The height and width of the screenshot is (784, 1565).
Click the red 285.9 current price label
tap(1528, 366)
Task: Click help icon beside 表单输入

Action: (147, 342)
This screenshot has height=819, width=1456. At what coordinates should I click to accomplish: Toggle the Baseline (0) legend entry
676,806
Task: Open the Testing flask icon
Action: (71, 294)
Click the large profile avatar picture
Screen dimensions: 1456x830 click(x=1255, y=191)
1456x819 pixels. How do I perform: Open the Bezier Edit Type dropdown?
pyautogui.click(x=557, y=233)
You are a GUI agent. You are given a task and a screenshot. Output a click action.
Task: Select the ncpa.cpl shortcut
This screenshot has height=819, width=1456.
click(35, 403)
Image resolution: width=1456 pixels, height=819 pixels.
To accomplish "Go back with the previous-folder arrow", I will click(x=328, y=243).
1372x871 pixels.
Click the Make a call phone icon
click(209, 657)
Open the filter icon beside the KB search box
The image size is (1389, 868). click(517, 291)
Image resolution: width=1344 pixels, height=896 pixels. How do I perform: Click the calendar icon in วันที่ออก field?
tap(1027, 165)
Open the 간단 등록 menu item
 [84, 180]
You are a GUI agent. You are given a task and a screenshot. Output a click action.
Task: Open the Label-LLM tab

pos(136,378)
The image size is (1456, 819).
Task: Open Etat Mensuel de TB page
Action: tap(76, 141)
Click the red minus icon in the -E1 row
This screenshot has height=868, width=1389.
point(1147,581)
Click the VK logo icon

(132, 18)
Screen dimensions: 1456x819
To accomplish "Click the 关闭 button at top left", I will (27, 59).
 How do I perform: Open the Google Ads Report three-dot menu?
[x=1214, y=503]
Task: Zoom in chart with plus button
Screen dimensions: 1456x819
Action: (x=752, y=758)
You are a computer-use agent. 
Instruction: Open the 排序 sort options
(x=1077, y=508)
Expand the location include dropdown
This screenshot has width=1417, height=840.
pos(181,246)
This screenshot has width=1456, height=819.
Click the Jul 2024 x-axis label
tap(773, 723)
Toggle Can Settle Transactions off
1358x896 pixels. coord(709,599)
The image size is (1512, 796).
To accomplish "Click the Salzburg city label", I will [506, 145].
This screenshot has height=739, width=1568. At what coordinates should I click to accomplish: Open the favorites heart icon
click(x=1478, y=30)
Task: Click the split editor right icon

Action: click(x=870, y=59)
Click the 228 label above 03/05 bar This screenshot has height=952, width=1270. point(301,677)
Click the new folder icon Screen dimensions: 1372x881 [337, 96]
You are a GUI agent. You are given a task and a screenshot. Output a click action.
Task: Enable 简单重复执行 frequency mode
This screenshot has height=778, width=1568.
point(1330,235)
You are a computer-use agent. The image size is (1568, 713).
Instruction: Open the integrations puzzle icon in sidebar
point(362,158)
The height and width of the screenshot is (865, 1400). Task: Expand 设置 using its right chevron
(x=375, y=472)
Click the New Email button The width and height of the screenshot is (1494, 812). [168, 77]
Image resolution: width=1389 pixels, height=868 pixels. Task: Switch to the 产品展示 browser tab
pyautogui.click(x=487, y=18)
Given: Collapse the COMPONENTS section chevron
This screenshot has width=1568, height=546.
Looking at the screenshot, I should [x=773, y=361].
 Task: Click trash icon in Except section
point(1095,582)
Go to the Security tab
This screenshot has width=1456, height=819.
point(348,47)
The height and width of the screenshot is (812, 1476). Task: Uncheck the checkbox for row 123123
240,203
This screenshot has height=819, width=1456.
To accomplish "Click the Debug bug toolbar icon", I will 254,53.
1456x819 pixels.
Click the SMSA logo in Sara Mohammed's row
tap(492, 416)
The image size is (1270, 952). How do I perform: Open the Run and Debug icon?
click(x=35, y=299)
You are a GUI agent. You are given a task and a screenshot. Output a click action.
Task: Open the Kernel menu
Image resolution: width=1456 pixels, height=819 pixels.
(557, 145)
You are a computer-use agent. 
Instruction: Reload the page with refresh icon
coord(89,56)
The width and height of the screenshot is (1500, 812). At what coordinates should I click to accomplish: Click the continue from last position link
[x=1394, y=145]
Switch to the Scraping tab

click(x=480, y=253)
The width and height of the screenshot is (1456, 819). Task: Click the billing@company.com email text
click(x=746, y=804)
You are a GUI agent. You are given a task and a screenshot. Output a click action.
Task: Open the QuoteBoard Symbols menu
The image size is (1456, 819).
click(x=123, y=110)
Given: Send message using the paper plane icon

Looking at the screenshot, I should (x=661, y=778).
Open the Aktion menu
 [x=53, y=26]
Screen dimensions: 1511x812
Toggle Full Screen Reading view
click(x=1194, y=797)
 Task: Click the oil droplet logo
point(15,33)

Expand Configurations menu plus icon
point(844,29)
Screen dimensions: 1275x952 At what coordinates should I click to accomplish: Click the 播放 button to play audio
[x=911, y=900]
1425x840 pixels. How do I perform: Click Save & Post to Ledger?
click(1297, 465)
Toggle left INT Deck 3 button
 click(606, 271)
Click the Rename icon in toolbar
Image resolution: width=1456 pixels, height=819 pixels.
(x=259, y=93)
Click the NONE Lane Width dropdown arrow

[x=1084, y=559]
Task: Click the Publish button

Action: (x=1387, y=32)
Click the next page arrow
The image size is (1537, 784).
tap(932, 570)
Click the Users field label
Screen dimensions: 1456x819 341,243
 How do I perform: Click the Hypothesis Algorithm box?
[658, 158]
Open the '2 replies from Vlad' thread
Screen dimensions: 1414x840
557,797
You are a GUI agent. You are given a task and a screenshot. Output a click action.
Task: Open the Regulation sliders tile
• • • • •
### Work request
The entries above must be transcribed word for word.

### Result of the exercise
The height and width of the screenshot is (784, 1565).
Click the red 285.9 current price label
tap(1528, 366)
Task: Click help icon beside 表单输入

Action: (147, 342)
This screenshot has height=819, width=1456. At what coordinates should I click to accomplish: Toggle the Baseline (0) legend entry
676,806
Task: Open the Testing flask icon
Action: (71, 294)
Click the large profile avatar picture
Screen dimensions: 1456x830 click(x=1255, y=191)
1456x819 pixels. How do I perform: Open the Bezier Edit Type dropdown?
pyautogui.click(x=557, y=233)
You are a GUI agent. You are given a task and a screenshot. Output a click action.
Task: Select the ncpa.cpl shortcut
This screenshot has height=819, width=1456.
click(35, 403)
Image resolution: width=1456 pixels, height=819 pixels.
To accomplish "Go back with the previous-folder arrow", I will click(x=328, y=243).
1372x871 pixels.
Click the Make a call phone icon
click(209, 657)
Open the filter icon beside the KB search box
The image size is (1389, 868). click(517, 291)
Image resolution: width=1344 pixels, height=896 pixels. How do I perform: Click the calendar icon in วันที่ออก field?
tap(1027, 165)
Open the 간단 등록 menu item
 [84, 180]
You are a GUI agent. You are given a task and a screenshot. Output a click action.
Task: Open the Label-LLM tab

pos(136,378)
The image size is (1456, 819).
Task: Open Etat Mensuel de TB page
Action: tap(76, 141)
Click the red minus icon in the -E1 row
This screenshot has height=868, width=1389.
point(1147,581)
Click the VK logo icon

(132, 18)
Screen dimensions: 1456x819
To accomplish "Click the 关闭 button at top left", I will (27, 59).
 How do I perform: Open the Google Ads Report three-dot menu?
[x=1214, y=503]
Task: Zoom in chart with plus button
Screen dimensions: 1456x819
Action: (x=752, y=758)
You are a computer-use agent. 
Instruction: Open the 排序 sort options
(x=1077, y=508)
Expand the location include dropdown
This screenshot has width=1417, height=840.
pos(181,246)
This screenshot has width=1456, height=819.
Click the Jul 2024 x-axis label
tap(773, 723)
Toggle Can Settle Transactions off
1358x896 pixels. coord(709,599)
The image size is (1512, 796).
To accomplish "Click the Salzburg city label", I will [506, 145].
This screenshot has height=739, width=1568. At what coordinates should I click to accomplish: Open the favorites heart icon
click(x=1478, y=30)
Task: Click the split editor right icon

Action: click(x=870, y=59)
Click the 228 label above 03/05 bar This screenshot has height=952, width=1270. point(301,677)
Click the new folder icon Screen dimensions: 1372x881 [337, 96]
You are a GUI agent. You are given a task and a screenshot. Output a click action.
Task: Enable 简单重复执行 frequency mode
This screenshot has height=778, width=1568.
point(1330,235)
You are a computer-use agent. The image size is (1568, 713).
Instruction: Open the integrations puzzle icon in sidebar
point(362,158)
The height and width of the screenshot is (865, 1400). Task: Expand 设置 using its right chevron
(x=375, y=472)
Click the New Email button The width and height of the screenshot is (1494, 812). [168, 77]
Image resolution: width=1389 pixels, height=868 pixels. Task: Switch to the 产品展示 browser tab
pyautogui.click(x=487, y=18)
Given: Collapse the COMPONENTS section chevron
This screenshot has width=1568, height=546.
Looking at the screenshot, I should [x=773, y=361].
 Task: Click trash icon in Except section
point(1095,582)
Go to the Security tab
This screenshot has width=1456, height=819.
point(348,47)
The height and width of the screenshot is (812, 1476). Task: Uncheck the checkbox for row 123123
240,203
This screenshot has height=819, width=1456.
To accomplish "Click the Debug bug toolbar icon", I will 254,53.
1456x819 pixels.
Click the SMSA logo in Sara Mohammed's row
tap(492, 416)
The image size is (1270, 952). How do I perform: Open the Run and Debug icon?
click(x=35, y=299)
You are a GUI agent. You are given a task and a screenshot. Output a click action.
Task: Open the Kernel menu
Image resolution: width=1456 pixels, height=819 pixels.
(557, 145)
You are a computer-use agent. 
Instruction: Reload the page with refresh icon
coord(89,56)
The width and height of the screenshot is (1500, 812). At what coordinates should I click to accomplish: Click the continue from last position link
[x=1394, y=145]
Switch to the Scraping tab

click(x=480, y=253)
The width and height of the screenshot is (1456, 819). Task: Click the billing@company.com email text
click(x=746, y=804)
You are a GUI agent. You are given a task and a screenshot. Output a click action.
Task: Open the QuoteBoard Symbols menu
The image size is (1456, 819).
click(x=123, y=110)
Given: Send message using the paper plane icon

Looking at the screenshot, I should (x=661, y=778).
Open the Aktion menu
 [x=53, y=26]
Screen dimensions: 1511x812
Toggle Full Screen Reading view
click(x=1194, y=797)
 Task: Click the oil droplet logo
point(15,33)

Expand Configurations menu plus icon
point(844,29)
Screen dimensions: 1275x952 At what coordinates should I click to accomplish: Click the 播放 button to play audio
[x=911, y=900]
1425x840 pixels. How do I perform: Click Save & Post to Ledger?
click(1297, 465)
Toggle left INT Deck 3 button
 click(606, 271)
Click the Rename icon in toolbar
Image resolution: width=1456 pixels, height=819 pixels.
(x=259, y=93)
Click the NONE Lane Width dropdown arrow

[x=1084, y=559]
Task: Click the Publish button

Action: (x=1387, y=32)
Click the next page arrow
The image size is (1537, 784).
tap(932, 570)
Click the Users field label
Screen dimensions: 1456x819 341,243
 How do I perform: Click the Hypothesis Algorithm box?
[658, 158]
Open the '2 replies from Vlad' thread
Screen dimensions: 1414x840
557,797
You are a GUI agent. You are given a task and a screenshot. Output a click action.
Task: Open the Regulation sliders tile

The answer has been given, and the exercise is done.